== Available data

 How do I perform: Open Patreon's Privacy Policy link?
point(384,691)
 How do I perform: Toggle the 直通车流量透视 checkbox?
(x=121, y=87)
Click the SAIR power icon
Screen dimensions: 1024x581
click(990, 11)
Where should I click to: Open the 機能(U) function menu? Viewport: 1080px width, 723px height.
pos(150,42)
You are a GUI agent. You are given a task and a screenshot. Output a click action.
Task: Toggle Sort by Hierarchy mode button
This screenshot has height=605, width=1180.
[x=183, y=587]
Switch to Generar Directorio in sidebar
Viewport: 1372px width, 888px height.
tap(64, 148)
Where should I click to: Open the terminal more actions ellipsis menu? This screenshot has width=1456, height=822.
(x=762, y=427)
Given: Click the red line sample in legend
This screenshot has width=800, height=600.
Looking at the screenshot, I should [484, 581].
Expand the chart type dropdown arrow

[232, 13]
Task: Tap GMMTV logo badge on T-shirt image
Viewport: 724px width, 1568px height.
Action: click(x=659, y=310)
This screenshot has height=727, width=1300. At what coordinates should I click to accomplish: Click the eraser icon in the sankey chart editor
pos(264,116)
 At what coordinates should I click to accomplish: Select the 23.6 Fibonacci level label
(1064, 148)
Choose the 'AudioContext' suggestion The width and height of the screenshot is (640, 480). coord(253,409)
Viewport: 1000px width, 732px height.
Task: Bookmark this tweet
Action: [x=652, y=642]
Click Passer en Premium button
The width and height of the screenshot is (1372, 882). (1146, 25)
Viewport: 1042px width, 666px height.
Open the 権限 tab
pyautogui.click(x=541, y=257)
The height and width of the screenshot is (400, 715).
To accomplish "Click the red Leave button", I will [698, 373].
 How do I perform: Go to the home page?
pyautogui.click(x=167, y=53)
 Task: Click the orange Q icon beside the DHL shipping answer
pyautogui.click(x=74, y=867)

====

**Assignment**
Please make your reply exactly the lines from the one containing "Task: Click the" through the end of the entries above, and nothing more.

**Answer to this exercise**
 Task: Click the orange Q icon beside the DHL shipping answer
pyautogui.click(x=74, y=867)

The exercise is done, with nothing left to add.